◆ TASK STATEMENT
Return the following lines and nothing else: the one holding "1565x617 pixels. At" and all those after it in the records below, unchanged, minus any pictures.
*** THE RECORDS
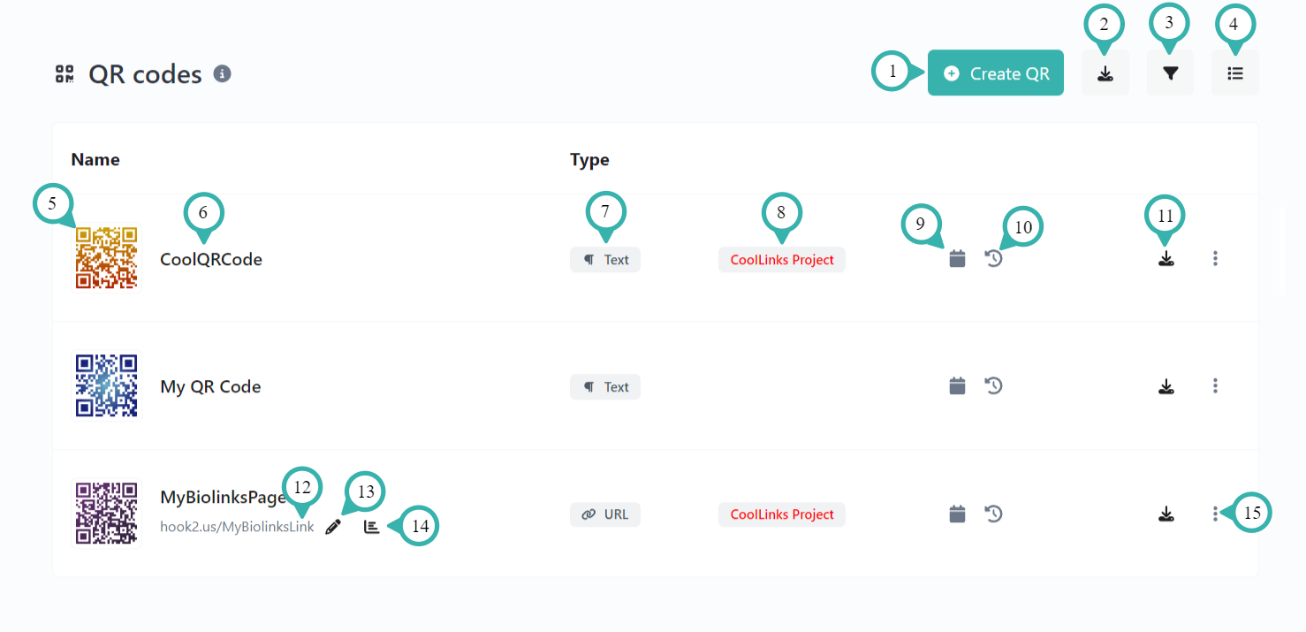Open the export download icon in the toolbar
The height and width of the screenshot is (632, 1306).
(x=1105, y=72)
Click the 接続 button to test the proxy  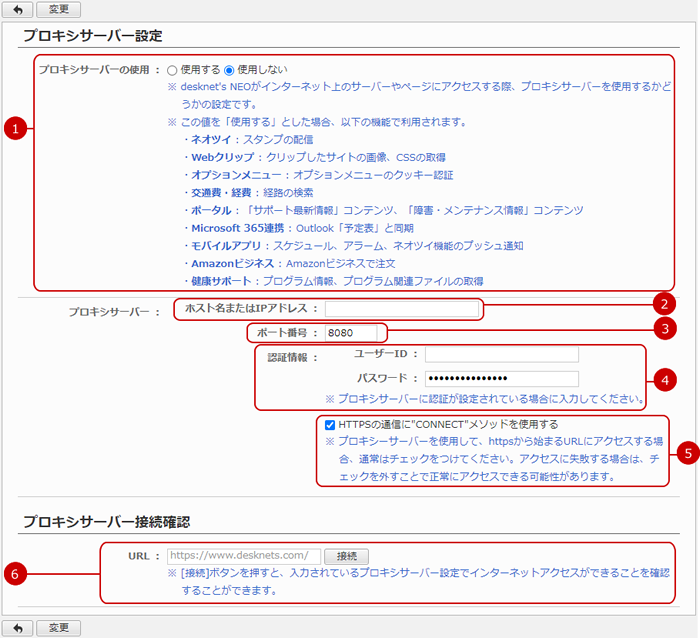347,556
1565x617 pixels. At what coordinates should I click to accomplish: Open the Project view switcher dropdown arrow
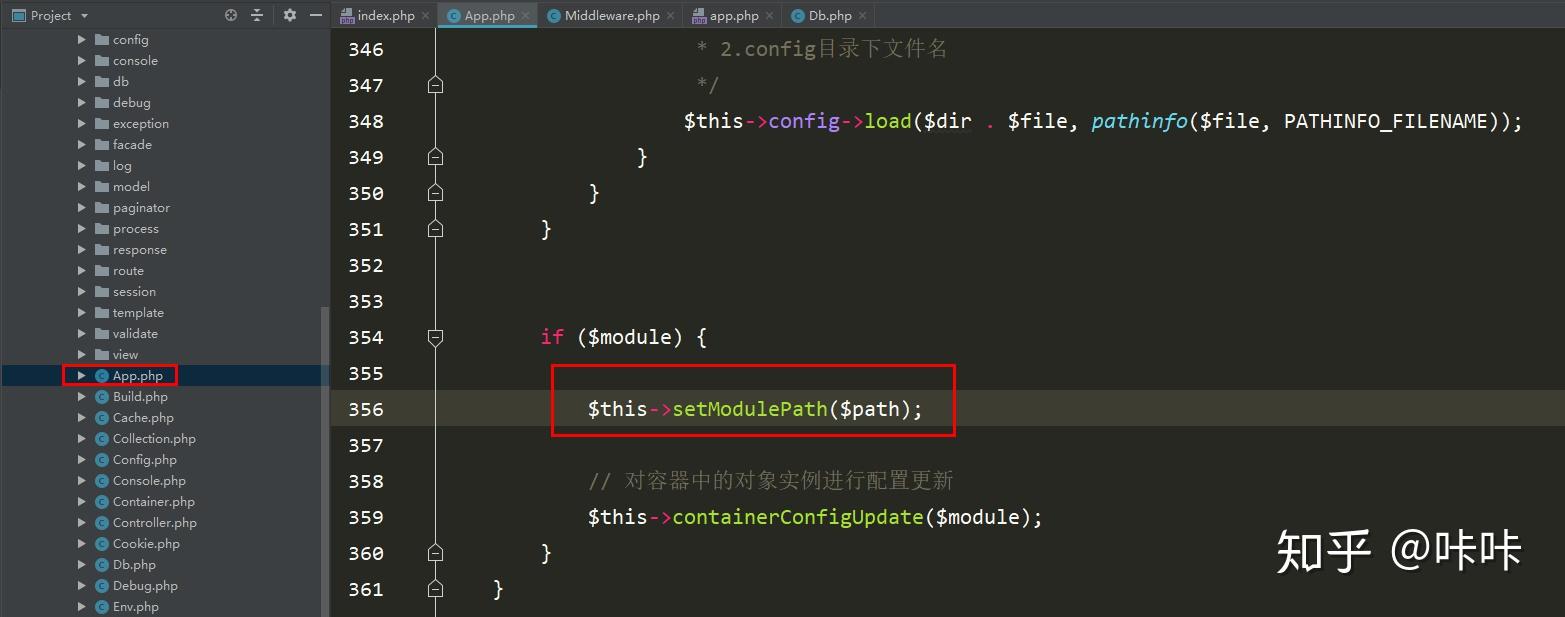[83, 15]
******
◆ RESPONSE FOR THIS EXERCISE
1565x617 pixels. At what coordinates should I click to accomplish: Open the Project view switcher dropdown arrow
[83, 15]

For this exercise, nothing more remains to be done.